On January 1st, 1948, India took the question of Kashmir to the United Nations. Most delegates had an unfavorable view of the Indian draft that included Noel-Baker of the UK, Mr. Austin of the USA, Mr. Tsiang of China and the Argentinian delegate said, ‘It is worthwhile remembering the Latin Proverb, ‘sublata causa, tollitur effectus, or in other words, remove the cause and the effect will disappear. In this case, the cause of all disturbances, whether from India or Pakistan, or from the tribes, lies in the rebellion of the people of Kashmir against the absolute monarch who rules them as if he is running a farm and the 4 million inhabitants were so many heads of cattle and not human beings.’
The Indian Army commenced with its offensive on 13th April, 1948 after the snows had melted. They did not inform the United Nations’ Commission about this material change. Pakistani troops intervened on the orders of General Gracey, who said it is ‘imperative that the Indian Army not be allowed to advance beyond line Uri-Poonch-Nowshera.’ This is the general line of control (LoC) today, altered at places by the ’65 and ’71 wars. Sir Zafarullah observed, ‘Anyone responsible for the security of Pakistan who did not at least do that should have been impeached and executed.’
This is the fourth contradiction.
Now we come to the third factor – wars.
Having validated that it was not the Army that initiated war in Kashmir in 1947, we move on to 1965. The continuation of the Kashmir conflict, with the Indian refusal to hold a plebiscite, led to an infiltration offensive into Kashmir by Pakistan in frustration. True, Ayub Khan, who was also the supreme commander and a Field Marshal, but he was the President and this was a government initiative, not a military one, whose biggest supporter was Zulfiqar Ali Bhutto. In response, the Indians crossed the international border and launched an offensive against Pakistan, which was halted. The military did not win but neither did it lose, by that reckoning.
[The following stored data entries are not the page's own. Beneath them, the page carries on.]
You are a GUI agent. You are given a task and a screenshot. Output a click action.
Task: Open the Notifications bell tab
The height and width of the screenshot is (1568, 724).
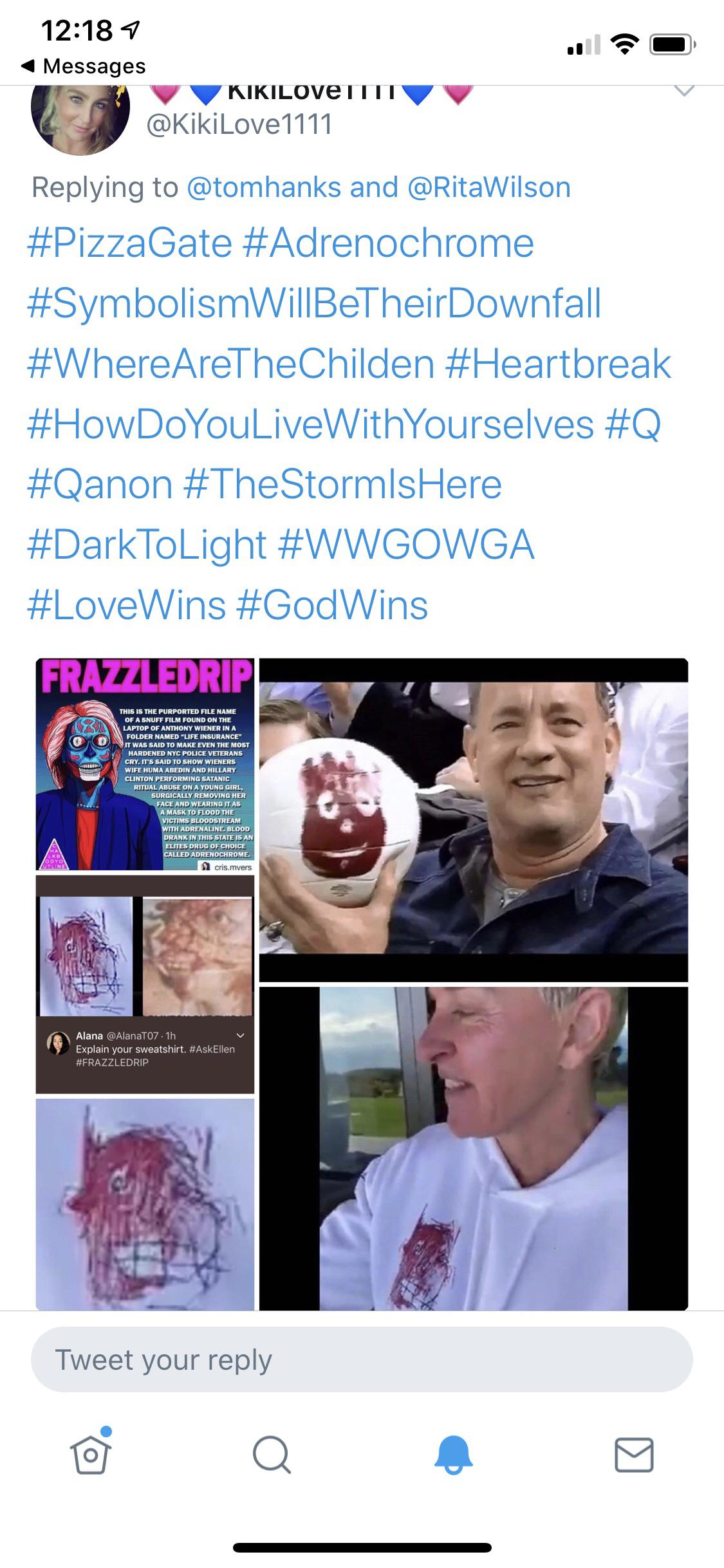point(453,1454)
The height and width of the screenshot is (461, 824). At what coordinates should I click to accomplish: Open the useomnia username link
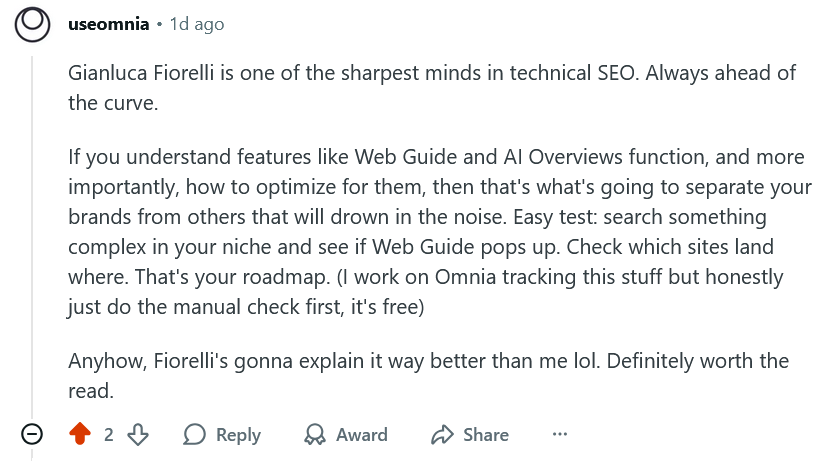coord(106,23)
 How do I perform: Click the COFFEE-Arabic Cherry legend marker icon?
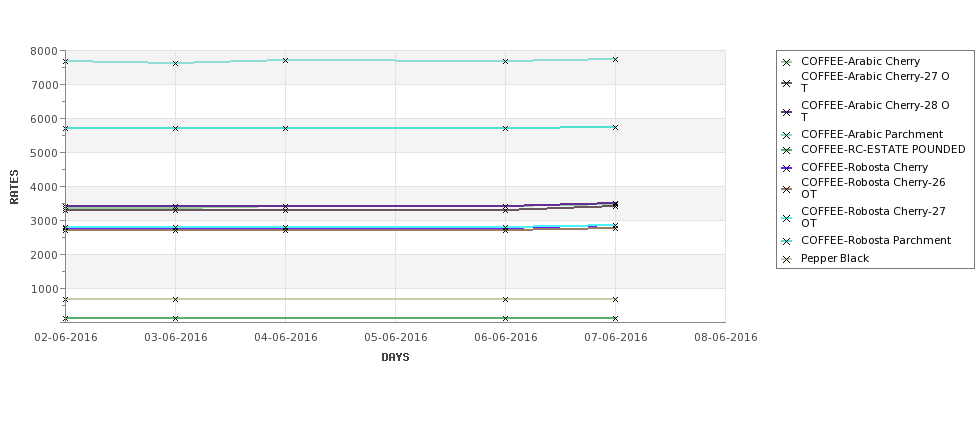click(x=787, y=62)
The 1971 war was totally an Indian initiative, and was the outcome of subversion undertaken by an Indian initiative. Pakistan lost East Pakistan, but it was not purely a military defeat, and was a disaster in the making for years. However, it does not point towards an India centric mindset, as much as it does of India’s involvement in truncating Pakistan. After the fall of Dhaka, Indira Gandhi boasted: “We have taken the revenge of a thousand years” and “we have drowned the two-nation theory in the Bay of Bengal.”
Similarly, India’s own view point needs to be taken into consideration related to Kargil.
Now, this is a factual record of how things unfolded and does not hold personal opinions or views.
People who preach the Indian version forget it is about the ‘right to self-determination’ in Kashmir, which is something that cannot be wished away by technicalities.
‘The only thing necessary for the triumph of evil is for good men to do nothing,’ Edmund Burke said.
What is happening in Kashmir is not a product of the Establishment, just as Kulbushan was not. Unnecessary interference in Afghanistan, by an undue Indian presence cannot be ignored.
India needs to discuss these matters bilaterally, honor its own commitments to the people of Kashmir and to stop the genocide its undertaking today in the Vale of Kashmir, is not just an Establishment need, but a national cause.
I was constrained to bring up these matters from history, because people quote from history and supplement their arguments with selective quotes. They use these against the military and hope that by restraining the military, its budget or its concerns, India can be befriended.
However, my advice to those who feel that India is a moderate country looking forward to a better relation with Pakistan: just try and arrange a cricket match with them for starters, in India or Pakistan, your choice and maybe the truth will dawn.